**Provided data**
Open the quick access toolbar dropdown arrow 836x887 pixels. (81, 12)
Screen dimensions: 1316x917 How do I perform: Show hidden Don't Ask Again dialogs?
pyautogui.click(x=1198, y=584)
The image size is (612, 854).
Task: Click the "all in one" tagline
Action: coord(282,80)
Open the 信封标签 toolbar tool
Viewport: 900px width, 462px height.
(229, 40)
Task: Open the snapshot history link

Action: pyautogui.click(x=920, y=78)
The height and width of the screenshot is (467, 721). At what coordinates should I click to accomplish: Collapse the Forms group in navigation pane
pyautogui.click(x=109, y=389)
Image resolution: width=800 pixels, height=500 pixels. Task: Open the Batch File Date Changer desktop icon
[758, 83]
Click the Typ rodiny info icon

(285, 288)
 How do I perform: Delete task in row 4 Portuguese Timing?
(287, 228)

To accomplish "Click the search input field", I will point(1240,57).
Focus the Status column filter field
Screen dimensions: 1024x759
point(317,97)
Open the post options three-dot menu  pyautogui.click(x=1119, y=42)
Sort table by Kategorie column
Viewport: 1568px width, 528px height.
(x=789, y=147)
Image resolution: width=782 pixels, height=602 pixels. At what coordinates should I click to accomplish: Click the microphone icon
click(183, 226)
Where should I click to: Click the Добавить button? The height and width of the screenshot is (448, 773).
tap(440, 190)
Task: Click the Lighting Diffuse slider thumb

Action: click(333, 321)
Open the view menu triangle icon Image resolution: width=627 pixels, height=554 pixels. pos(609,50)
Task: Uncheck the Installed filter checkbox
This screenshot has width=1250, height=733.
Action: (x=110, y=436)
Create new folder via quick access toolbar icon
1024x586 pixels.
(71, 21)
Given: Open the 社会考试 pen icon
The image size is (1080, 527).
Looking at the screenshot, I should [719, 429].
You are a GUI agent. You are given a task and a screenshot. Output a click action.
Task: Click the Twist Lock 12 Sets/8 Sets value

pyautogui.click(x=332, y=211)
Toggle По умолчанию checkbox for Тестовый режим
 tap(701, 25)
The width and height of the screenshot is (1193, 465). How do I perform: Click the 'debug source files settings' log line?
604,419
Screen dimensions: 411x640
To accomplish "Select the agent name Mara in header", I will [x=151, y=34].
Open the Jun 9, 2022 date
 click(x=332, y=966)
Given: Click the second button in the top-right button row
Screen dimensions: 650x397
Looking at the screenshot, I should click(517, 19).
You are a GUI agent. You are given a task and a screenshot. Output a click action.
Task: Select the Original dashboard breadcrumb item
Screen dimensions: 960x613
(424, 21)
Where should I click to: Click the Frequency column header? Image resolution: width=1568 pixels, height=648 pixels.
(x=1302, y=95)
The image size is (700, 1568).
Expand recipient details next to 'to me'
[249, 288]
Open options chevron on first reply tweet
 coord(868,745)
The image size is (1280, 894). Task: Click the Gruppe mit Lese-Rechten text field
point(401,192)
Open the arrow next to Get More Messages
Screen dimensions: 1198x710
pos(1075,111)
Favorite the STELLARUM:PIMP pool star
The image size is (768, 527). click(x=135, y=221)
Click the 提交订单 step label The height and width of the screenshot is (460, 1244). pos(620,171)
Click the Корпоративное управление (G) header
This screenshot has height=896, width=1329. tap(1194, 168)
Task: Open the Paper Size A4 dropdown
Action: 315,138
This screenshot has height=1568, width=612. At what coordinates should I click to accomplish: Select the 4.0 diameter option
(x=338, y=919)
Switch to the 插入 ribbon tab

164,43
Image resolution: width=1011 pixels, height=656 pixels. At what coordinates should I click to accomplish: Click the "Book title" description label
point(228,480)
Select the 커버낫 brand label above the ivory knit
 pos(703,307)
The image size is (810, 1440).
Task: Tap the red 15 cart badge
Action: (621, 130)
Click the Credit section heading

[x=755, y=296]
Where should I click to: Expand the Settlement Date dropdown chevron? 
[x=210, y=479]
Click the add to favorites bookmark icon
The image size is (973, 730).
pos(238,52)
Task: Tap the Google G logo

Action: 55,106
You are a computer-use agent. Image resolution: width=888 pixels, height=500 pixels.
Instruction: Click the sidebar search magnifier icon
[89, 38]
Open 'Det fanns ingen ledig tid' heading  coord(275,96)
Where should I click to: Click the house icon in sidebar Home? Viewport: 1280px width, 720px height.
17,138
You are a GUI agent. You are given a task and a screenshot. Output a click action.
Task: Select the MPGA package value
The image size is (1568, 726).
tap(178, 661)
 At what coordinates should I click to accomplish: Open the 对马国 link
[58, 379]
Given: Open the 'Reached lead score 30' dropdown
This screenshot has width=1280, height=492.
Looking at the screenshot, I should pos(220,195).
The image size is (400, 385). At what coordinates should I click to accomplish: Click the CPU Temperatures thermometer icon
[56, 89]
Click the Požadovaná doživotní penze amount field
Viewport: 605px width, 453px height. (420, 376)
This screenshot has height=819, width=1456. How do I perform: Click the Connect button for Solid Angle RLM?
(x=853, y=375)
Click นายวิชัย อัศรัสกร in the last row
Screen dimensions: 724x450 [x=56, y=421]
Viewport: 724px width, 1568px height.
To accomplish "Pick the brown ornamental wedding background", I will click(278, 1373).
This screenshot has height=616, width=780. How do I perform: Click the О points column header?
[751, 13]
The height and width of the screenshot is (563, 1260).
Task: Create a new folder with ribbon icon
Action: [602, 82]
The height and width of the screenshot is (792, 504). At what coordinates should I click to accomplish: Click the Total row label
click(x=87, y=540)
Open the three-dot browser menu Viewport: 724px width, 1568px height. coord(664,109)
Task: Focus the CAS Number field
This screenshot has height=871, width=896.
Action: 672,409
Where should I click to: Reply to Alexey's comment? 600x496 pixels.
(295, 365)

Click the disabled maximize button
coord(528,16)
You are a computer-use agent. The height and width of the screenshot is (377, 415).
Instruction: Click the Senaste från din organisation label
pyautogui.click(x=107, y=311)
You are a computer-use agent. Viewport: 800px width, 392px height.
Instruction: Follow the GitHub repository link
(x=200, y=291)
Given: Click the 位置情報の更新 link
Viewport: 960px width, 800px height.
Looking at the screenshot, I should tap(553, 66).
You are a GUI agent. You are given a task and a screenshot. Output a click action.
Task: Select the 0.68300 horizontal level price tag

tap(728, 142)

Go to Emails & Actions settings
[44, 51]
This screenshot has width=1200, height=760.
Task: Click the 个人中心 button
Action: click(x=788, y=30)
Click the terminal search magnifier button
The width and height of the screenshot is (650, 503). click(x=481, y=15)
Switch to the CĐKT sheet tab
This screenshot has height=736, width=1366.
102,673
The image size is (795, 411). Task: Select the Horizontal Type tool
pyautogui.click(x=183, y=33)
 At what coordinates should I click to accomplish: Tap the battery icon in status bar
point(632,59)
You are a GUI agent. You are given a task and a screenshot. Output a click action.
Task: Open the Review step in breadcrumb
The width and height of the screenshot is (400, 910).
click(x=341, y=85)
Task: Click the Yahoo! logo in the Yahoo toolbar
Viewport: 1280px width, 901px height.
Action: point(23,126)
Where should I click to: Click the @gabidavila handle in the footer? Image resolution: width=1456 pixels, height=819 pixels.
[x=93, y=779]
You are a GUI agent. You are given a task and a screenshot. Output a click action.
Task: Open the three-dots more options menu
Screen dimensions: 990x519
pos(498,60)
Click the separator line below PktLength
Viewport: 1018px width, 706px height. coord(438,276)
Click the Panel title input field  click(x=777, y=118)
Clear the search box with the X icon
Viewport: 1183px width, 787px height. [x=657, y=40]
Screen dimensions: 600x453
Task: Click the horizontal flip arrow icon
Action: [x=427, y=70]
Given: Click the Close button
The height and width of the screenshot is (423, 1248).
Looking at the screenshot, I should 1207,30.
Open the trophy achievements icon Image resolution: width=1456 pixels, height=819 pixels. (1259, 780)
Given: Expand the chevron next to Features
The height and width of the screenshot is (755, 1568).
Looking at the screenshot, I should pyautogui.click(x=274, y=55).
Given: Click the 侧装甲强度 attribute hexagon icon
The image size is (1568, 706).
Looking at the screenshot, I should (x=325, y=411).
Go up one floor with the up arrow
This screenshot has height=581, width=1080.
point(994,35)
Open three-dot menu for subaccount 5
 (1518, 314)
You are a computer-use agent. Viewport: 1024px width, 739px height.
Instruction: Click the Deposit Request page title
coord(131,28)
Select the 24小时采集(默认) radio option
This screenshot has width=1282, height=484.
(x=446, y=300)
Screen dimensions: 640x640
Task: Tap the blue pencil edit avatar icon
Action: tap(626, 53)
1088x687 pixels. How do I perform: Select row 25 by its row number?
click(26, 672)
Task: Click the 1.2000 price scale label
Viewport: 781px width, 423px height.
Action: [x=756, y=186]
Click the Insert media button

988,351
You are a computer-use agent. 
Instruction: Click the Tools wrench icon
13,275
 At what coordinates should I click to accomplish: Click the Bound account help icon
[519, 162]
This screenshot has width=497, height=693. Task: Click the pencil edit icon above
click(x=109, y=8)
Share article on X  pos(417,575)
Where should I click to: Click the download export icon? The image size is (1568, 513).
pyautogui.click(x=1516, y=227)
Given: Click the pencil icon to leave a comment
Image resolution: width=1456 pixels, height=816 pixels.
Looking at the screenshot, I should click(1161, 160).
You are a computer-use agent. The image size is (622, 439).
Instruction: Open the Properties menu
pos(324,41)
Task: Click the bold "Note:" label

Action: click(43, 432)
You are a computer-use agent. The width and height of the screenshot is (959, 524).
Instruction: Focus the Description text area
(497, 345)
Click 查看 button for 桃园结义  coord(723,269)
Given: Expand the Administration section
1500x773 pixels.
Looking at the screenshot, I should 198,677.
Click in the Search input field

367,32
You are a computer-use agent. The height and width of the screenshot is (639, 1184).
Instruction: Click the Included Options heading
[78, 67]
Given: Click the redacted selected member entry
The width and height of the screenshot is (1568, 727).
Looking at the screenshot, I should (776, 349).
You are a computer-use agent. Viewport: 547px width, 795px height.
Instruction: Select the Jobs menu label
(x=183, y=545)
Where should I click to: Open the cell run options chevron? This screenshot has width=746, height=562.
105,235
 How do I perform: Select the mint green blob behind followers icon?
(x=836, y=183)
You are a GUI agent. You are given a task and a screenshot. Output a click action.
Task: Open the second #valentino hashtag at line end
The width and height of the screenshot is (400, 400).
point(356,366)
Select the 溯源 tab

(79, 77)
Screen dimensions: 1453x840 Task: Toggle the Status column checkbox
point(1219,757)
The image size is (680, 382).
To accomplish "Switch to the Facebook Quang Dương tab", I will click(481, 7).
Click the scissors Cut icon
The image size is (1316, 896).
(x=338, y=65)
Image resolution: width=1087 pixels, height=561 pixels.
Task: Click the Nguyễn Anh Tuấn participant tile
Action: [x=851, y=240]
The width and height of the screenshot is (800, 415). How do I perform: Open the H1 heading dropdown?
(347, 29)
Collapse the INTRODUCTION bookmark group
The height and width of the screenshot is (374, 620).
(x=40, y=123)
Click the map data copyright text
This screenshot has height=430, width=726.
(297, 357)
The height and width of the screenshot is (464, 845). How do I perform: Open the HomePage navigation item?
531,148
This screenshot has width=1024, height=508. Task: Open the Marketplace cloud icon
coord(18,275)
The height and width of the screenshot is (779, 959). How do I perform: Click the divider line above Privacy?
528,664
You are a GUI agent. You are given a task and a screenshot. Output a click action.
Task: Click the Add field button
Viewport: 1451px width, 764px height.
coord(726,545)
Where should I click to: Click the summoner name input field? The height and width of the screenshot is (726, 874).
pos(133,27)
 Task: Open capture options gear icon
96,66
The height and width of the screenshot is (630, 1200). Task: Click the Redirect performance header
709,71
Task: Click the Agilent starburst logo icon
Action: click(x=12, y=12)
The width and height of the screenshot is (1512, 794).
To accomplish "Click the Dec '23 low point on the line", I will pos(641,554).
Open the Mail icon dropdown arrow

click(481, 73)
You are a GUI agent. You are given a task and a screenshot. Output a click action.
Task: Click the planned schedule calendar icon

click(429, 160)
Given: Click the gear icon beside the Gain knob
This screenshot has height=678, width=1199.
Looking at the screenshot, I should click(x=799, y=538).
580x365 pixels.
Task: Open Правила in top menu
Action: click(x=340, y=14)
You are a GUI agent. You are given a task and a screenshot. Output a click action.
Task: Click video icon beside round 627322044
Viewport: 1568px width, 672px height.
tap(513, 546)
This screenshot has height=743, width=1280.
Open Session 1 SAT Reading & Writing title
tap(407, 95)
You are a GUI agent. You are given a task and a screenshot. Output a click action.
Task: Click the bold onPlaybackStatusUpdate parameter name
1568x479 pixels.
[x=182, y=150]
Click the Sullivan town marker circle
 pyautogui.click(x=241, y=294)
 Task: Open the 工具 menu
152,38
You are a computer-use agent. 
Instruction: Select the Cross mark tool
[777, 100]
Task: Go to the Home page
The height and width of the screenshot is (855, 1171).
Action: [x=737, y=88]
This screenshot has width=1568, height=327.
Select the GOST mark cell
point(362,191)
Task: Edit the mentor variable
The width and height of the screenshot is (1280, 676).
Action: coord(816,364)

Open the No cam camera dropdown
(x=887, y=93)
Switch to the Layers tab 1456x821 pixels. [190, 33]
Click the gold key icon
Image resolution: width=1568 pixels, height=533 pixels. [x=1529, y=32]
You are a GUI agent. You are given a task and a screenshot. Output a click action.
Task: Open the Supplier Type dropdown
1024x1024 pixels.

**Exercise prompt**
Copy out every line above where "second" is present.

**Exercise answer**
Given: Click the second button in the top-right button row
Task: Open the second #valentino hashtag at line end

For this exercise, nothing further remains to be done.